Wednesday, September 18, 2002

Mercedes Revisited (with apologies to Evelyn Waugh)
One correspondent writes:

The example Robert gives about telling somone they "will have to 'regularlize' your marriage and go to confession" is a false offering. This assumes their marriage can be regularized. What about the Mercedes of, you will have to break off your adulterous relationship (that is, your second marriage) and go to confession? Why is it that the bar is only being set a certain height. (After all, the indissolubility of marriage is the absolute hinge for Brideshead Revisited).

I don't know in what sense it is a false offering since it is a true experience of mine.

The example the correspondent offers is a different one and, of course, more difficult, since in order to regularize his relation to the Church he'd have to get a civil divorce, if an annulment of the first marriage were not possible.

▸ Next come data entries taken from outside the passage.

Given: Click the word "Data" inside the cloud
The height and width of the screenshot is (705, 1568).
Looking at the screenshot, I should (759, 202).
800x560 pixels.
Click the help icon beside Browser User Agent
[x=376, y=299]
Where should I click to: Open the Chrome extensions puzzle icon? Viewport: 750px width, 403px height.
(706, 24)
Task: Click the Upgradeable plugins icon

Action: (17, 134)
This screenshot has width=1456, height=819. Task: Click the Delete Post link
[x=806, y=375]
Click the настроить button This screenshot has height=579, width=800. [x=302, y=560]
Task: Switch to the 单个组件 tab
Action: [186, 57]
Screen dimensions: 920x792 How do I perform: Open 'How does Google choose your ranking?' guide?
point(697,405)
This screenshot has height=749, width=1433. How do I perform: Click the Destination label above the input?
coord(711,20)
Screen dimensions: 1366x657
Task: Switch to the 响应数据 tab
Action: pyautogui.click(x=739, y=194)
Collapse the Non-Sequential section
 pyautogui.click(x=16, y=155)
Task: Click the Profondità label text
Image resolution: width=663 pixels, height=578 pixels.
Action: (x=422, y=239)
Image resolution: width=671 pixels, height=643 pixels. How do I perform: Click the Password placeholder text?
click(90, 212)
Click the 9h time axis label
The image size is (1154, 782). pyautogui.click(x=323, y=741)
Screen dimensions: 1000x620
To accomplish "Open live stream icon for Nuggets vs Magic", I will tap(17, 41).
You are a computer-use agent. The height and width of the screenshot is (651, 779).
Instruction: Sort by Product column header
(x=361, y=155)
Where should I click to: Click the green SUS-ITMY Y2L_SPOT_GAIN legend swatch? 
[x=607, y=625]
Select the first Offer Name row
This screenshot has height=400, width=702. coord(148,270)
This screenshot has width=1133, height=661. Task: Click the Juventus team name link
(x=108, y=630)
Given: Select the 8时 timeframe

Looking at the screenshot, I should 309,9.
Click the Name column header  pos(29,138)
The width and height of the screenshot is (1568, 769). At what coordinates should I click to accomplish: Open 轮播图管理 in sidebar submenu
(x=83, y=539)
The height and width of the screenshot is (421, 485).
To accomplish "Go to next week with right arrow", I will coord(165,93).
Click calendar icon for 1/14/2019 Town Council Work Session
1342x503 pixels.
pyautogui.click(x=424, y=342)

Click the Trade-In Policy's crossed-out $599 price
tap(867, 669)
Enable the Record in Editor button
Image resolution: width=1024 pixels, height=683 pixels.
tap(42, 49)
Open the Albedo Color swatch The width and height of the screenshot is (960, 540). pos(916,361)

The solution is for the person to continue to attend Church, but not receive the sacraments. This is a very difficult position to be in psychologically and would require a great deal of pastoral sensitivity on the part of the pastors of the Church. But it would not involve the kind of nod and wink that Cardinal Kasper seems to want for the Church in Germany (My apologies if my understanding of Kasper's position is erroneous).

I often think of the example of one of my favorite professors in college (requiscat in pacem!). His love for the Church was very evident. He could think of himself as nothing but Catholic. Yet, he did not agree with the Church's teachings on birth control, and so--get this--stopped going to the sacraments. His integrity did not allow him to approach the altar while at the same time engaging in a practice that was explicitly condemned by the Church's magisterium. Would that others had as much integrity! I can only hope and pray that the good professor's obedience of his conscience was in good faith and that God will honor his commitment to the truth as he saw it.

Keep in mind that Grace is bigger than the sacramental system. God's knowledge of people's interior state is such that He may well shower with grace those that the Church falsely deprives of the sacraments. For all we know, they will have seats of honor in the Kingdom.

It seems to me that access to the sacraments is not a universal human right, but is a right for those who are either a) in a state of grace or b) interested in being in a state of grace. For the latter, one must have a clear intention of trying to conform one's life to the demands of the Church. I don't think canon law contradicts that.

I'd also say that the priest in The Power of the Glory is a special case because he is a minister as well as a member of the faithful.